About two dozen protesters stood across the street from the Executive Mansion Saturday using signs, chants and a mariachi band to urge Gov. Roy Cooper to veto a bill that would force local jails to cooperate with immigration officials.
“This is to show Gov. [Roy] Cooper that we are here,” said Stefania Arteaga, statewide immigrants’ rights organizer for the N.C. ACLU, as the six-piece band played in the background. “And we want you to hear this.”
The protesters oppose House Bill 370, which would require county jail officials to comply with federal immigration detainers — a request to hold someone in jail even through they are eligible for release.
The bill has been approved by the state House of Representatives and is being considered by the Senate.
Saturday’s protesters want Cooper to veto the bill if it makes it to his desk. The rally was organized by Companeros Inmigrantes De Las Montanas, Siembra NC and the American Civil Liberties Union of North Carolina.
Last year, sheriff candidates in some of the state’s largest counties successfully pushed out incumbents on platforms that included promising to end cooperation with U.S. Immigration and Customs Enforcement.
Sheriffs were elected in Wake and Mecklenburg counties on campaigns that included ending participation in 287(g), a partnership with ICE that allows officials to check the legal status of county inmates.
The sheriffs ended those partnerships, but also stopped honoring ICE detainers, along with sheriffs in Durham, Buncombe and Forsyth counties, The News & Observer reported.

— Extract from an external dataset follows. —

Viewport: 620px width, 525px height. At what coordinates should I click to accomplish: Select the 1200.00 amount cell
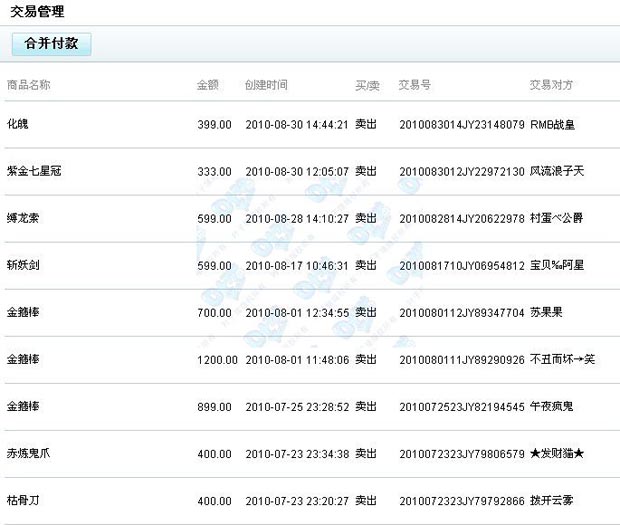(213, 359)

ICE officials have said if they aren’t able to detain inmates in county jail, the agency has “no choice” but to increase enforcement efforts in the community, The Charlotte Observer reported.
Arteaga said she believes the bill is in retaliation for the sheriffs’ decisions to end their partnerships with ICE.

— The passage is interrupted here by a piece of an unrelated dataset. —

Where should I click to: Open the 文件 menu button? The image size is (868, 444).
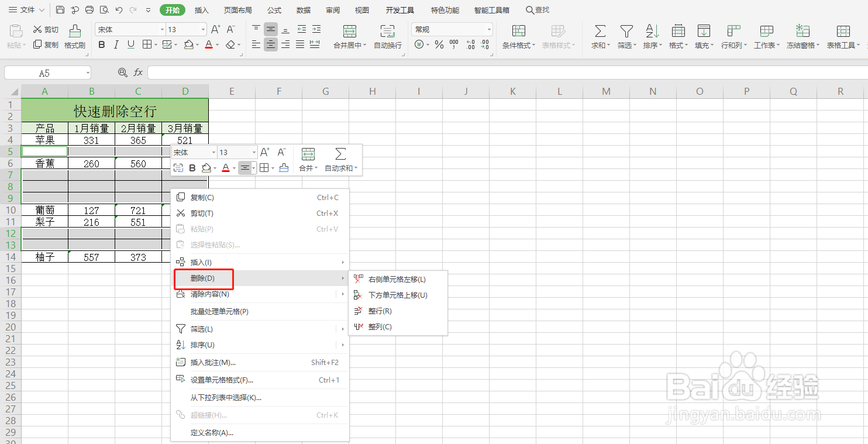(x=27, y=10)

“We are here today … demanding that the governor use his power to veto this bill,” she said. “And to veto any other copycat bill.”
The group also delivered about 200 letters to the governor’s mansion from people across the state outlining how the bill would affect them.

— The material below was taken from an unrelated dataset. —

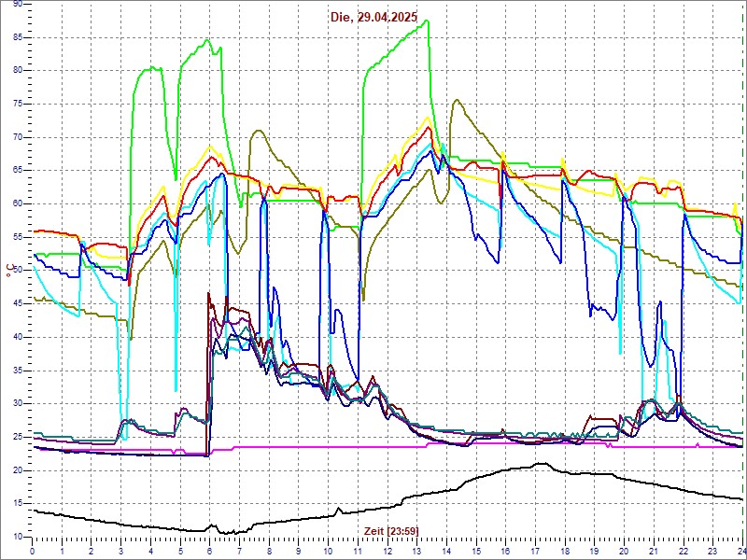Click the 50 tick on temperature axis
The width and height of the screenshot is (747, 560).
18,271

Bruno Hunojosa, 23, of Charlotte said if the bill becomes law, it would increase racial profiling across the state, undermine law enforcement’s relationship with the community and separate more families.
Martha Hernandez, 45, of Raleigh said she is worried about the decisions politicians are making.
“They are not thinking about the families or the people who elected them,” Hernandez said through an interpreter. “They are only thinking about their economic and political interests.”